Enterprise Objects Framework Release 1.0 Copyright ©1994 by NeXT Computer, Inc. All Rights Reserved.
NSCharacterSet Class Cluster |
Class Cluster Description |
An NSCharacterSet object represents a set of Unicode characters. The NSString and NSScanner classes use NSCharacterSets to group characters together for searching operations, so that they can find any of a particular set of characters during a search. The cluster's two public classes, NSCharacterSet and NSMutableCharacterSet, declare the programmatic interface for static and dynamic character sets, respectively.

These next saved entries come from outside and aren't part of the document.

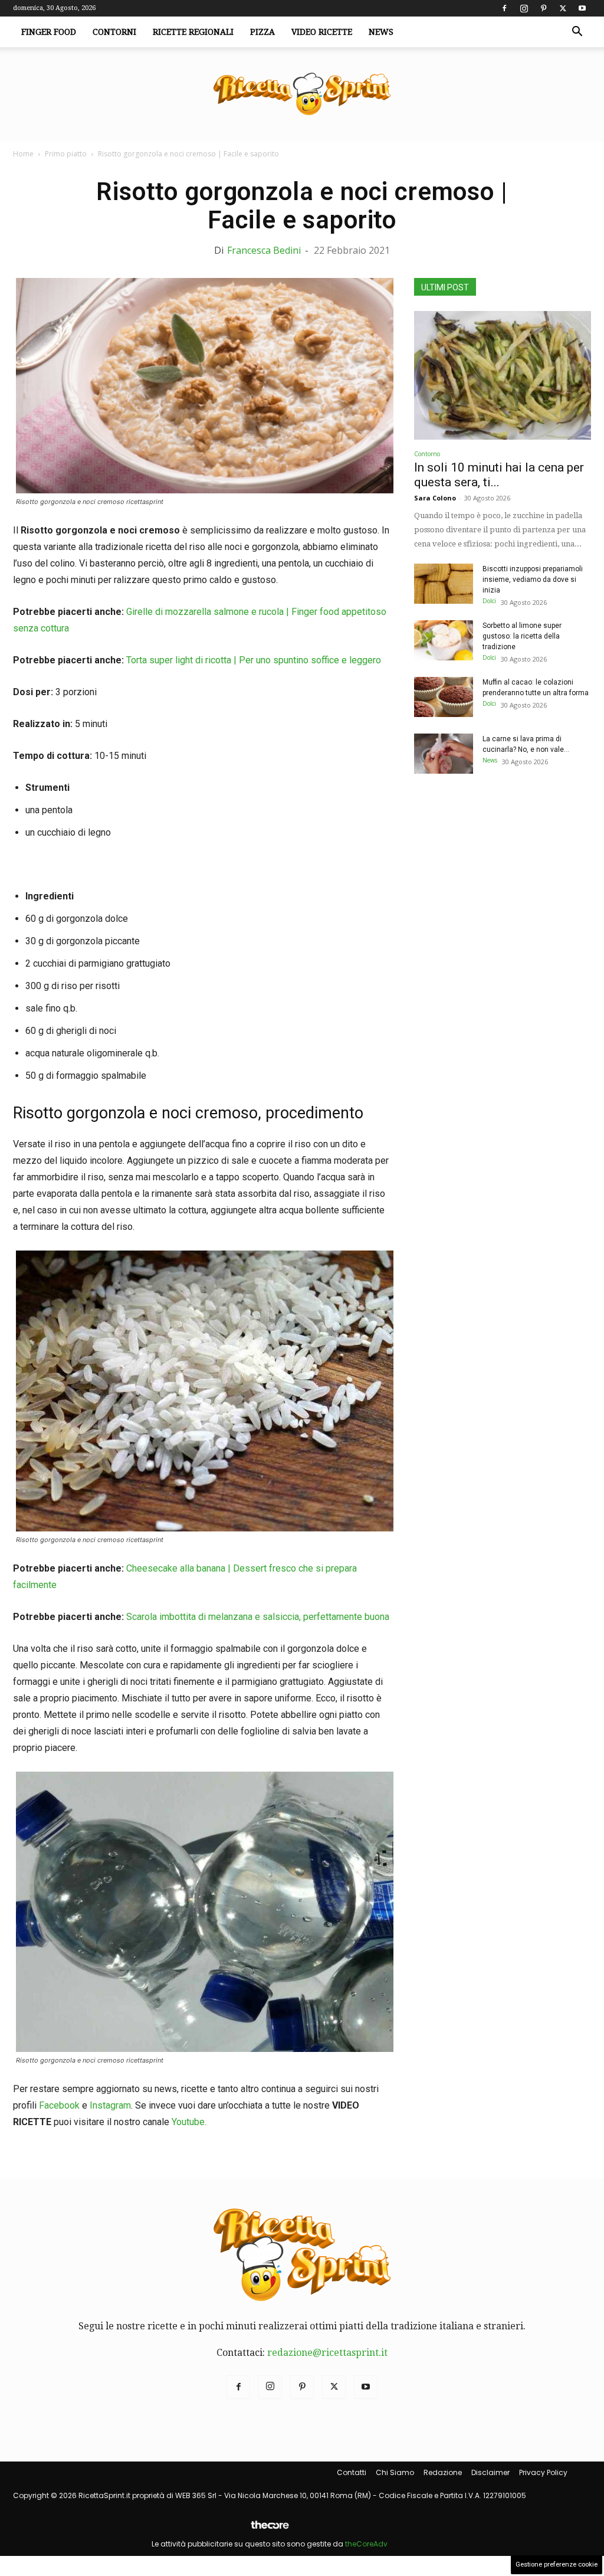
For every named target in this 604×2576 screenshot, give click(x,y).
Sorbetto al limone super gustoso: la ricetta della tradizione (522, 636)
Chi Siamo (395, 2472)
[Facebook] (504, 8)
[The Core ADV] (269, 2530)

The objects you create using these classes are referred to as character set objects (and when no confusion will result, merely as character sets). Because of the nature of class clusters, character set objects are not actual instances of the NSCharacterSet or NSMutableCharacterSet classes but of one of their private subclasses. Although a character set object's class is private, its interface is public, as declared by these abstract superclasses, NSCharacterSet and NSMutableCharacterSet. (See "Class Clusters" in the introduction to the Foundation Kit for more information on class clusters and creating subclasses within a cluster.) The character set classes adopt the NSCopying and NSMutableCopying protocols, making it convenient to convert a character set of one type to the other.
Using a Character Set Character set objects are value objects, in that they don't perform any tasks. The NSString and NSScanner classes define methods that take NSCharacterSets as arguments so that they can find any of several characters. For example, this code excerpt finds the range of the first uppercase letter in myString: |
NSString *myString = @"some text in an NSString...";
NSRange letterRange;
letterRange = [myString rangeOfCharacterFromSet:[NSCharacterSet
uppercaseLetterCharacterSet]];
letterRange.location is equal to the index of the first "N" in "NSString" after rangeOfCharacterFromSet: is invoked. If the first letter of the string were "S" then letterRange.location would be 0.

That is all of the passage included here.